There are many other issues to be aware of, and not all of this information can realistically be addressed in the current type system or explained in detail in the docs while being general. This is a consequence of decorators being a convenience shorthand for a call-and-reassign syntax: since functions can just about do anything, decorators can do anything as well. The concept of an API boundary doesn’t apply as cleanly in the case of decorators because the input domain is user-written outside of the decorator designer’s control. And that the decorator syntax looks like that of simple annotations in other languages certainly doesn’t help make its metaprogramming power apparent.
The workings of decorators is one of the few cases where I consider “please consult the course code” to be a satisfactory answer.
Decorators are a general purpose metaprogramming mechanism. Wrapping and registering are two use cases, but far from the only ones. Take @property for example. It sort of wraps the function, but does a whole lot more by returning a descriptor that is not directly callable that implements attribute access. Or @overload that registers it, but not in any way that is meaningful during execution and doesn’t wrap it but instead raises an exception. While both of these sort of wrap or sort of register, they demonstrate decorators do not cleanly fit into the two categories you are trying to draw a clear distinction between.

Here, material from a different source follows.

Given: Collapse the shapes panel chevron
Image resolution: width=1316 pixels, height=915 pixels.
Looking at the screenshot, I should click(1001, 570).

The dividing line is a very clear IMO. The decorator either replaces the original definition with a different object or not. Nothing in between.
If the decorator isn’t replacing the decorated function, we know for sure the code will be executed as we see it. My idea was to make this case visible in the code, i.e. that the decoration was applied without assignment. The purpose was to make code reading easier.
If the decorated function was replaced, we need to read the docs, what the decorator does. So, no change here. I find it irrelevant that this case can be further sub-divided into more categories.
Not mentioned yet is what you will do with this guarantee if you could get it? Is this for people, or type checkers, or something else?
We’ve covered a lot of nuances here, so I still believe there isn’t a strong line to divide decorators into two kinds. But even if we could, I don’t understand what would be useful about the division.